Panel Paper: Do Birds of a Feather Tweet Together? A Network Analysis of U.S. Federal Research Agencies' Twitter Feeds

Saturday, November 8, 2014 : 8:50 AM
Estancia (Convention Center)

*Names in bold indicate Presenter

Shawn Janzen, American University
The Open Government Directive of 2009 led to a major change in how federal agencies communicate with the public.  The memorandum advised federal executives to enhance the level of transparency, accountability, and collaboration using a number of strategies and tools.  Many agencies implemented social media engagement as a response.   Several studies have examined the effectiveness, frequency, and content of this new wave of government-to-public communication and found that execution and degree of engagement varied widely across federal agencies.  Cross-agency exchanges on social media are expected to enhance the potential public reach of an agency by orders of magnitude in addition to the indirect benefits of informal collaboration.  Moreover, the interdisciplinary systems of federal agencies networked through social media are expected to compound research and development impacts that address complex policy challenges. However, there is little research that attempts to investigate whether agencies are cross-communicating via social media, and if so, to what degree.

This study contributes to the literature by offering a first look into intra-government federal use of social media in the context of cross-agency communication.  Using Twitter as the communication platform, the first objective is to discern who-follows-whom patterns that exist across agencies.  The study will specifically focus on federal agencies that conduct and disseminate research.  The second objective investigates the posting and sharing of other agencies’ posts, known as tweets and retweets, to determine levels of influence and potential for collaboration, taking into consideration an agency’s overall research mission and organizational characteristics (such as size).  Understanding how agencies leverage Twitter to foster knowledge sharing through intra-government retweets motivates this research.  

This study uses a combination of primary and secondary data.  Focusing on Twitter feeds of 110 federal research-based departments, agencies, and affiliates, I collected 113,746 tweets with meta-data posted from January 2013 to March 2014.  These cross-sectional data were supplemented with publicly available agency characteristics.  Exponential random graph models are used to investigate intra-government federal followership and the propensity to form network ties.  Network autoregressive outcome models are used to assess the propensity to retweet within and across federal institutions. 
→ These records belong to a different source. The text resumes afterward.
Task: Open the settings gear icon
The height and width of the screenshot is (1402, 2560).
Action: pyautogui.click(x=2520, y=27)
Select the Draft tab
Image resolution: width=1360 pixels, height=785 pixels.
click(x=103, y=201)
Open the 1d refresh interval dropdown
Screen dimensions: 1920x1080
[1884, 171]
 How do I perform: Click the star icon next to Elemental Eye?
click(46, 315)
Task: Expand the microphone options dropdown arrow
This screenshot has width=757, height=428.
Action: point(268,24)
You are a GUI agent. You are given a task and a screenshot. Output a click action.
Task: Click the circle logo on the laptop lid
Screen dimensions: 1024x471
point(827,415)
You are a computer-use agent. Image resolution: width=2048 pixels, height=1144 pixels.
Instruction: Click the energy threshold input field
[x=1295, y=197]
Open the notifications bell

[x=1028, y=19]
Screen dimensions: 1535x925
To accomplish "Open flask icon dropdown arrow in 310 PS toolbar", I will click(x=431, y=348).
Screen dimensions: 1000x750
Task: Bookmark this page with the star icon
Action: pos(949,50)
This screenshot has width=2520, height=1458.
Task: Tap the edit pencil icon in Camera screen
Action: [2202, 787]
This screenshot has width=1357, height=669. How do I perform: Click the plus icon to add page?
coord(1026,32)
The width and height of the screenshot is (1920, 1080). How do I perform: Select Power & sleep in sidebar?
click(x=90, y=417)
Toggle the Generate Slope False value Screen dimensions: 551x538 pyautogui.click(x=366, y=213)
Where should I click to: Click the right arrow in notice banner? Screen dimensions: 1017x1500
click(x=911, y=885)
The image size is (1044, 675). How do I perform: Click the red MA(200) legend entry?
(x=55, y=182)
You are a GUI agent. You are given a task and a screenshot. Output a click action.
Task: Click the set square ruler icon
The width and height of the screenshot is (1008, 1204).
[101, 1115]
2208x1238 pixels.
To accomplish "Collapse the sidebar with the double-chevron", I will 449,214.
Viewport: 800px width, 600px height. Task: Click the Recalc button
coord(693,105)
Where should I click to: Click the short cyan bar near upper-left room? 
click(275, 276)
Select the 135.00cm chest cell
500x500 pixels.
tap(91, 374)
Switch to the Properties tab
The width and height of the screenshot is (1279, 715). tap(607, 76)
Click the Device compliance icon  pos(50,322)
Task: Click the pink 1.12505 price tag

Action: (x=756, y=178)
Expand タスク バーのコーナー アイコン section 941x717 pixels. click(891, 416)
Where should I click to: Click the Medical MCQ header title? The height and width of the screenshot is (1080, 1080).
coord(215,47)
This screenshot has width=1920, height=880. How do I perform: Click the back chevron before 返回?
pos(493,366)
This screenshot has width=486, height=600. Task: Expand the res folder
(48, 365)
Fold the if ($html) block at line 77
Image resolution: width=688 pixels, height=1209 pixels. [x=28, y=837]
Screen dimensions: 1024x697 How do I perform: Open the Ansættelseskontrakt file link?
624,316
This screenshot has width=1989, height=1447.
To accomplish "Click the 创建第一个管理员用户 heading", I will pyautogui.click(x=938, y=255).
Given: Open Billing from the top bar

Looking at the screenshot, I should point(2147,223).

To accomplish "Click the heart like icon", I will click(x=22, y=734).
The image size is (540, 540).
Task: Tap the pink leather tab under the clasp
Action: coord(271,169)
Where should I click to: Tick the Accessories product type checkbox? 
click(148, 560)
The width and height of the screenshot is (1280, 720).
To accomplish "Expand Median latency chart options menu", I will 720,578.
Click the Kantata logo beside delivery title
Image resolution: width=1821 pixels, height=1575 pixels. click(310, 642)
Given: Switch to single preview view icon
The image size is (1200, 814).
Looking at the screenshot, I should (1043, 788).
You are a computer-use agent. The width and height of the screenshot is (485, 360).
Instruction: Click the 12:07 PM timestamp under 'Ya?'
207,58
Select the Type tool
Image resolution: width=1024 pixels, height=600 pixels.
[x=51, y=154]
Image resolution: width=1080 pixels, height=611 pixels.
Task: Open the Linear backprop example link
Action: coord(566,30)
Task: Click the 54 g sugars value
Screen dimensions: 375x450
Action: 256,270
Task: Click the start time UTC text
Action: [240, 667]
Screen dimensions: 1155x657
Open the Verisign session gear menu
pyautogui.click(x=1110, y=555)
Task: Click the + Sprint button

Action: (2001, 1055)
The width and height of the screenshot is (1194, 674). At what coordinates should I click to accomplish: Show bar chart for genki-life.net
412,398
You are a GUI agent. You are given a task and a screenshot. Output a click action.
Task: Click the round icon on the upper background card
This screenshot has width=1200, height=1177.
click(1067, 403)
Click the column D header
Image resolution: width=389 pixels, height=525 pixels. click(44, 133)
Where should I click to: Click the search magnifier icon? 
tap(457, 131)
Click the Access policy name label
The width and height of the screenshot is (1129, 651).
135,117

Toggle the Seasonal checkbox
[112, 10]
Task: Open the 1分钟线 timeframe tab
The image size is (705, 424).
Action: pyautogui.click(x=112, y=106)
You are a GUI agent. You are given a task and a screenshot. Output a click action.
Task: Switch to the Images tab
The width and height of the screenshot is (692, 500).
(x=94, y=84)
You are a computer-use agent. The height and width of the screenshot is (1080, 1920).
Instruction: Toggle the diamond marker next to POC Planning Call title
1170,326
The findings of this study offer three-fold benefits.  First, it contributes to the literature on government-to-public communication and knowledge management theory to practice, while assessing the efficacy of social media for transparency, and accountability under the Open Government Directive.  Second, it applies empirical network analysis techniques in a novel way to research relationships within subsections of government, providing evidence of collaboration in new ways.  Third, it presents new perspectives on how technology policies through social media may address government as a communicator of the research it generates.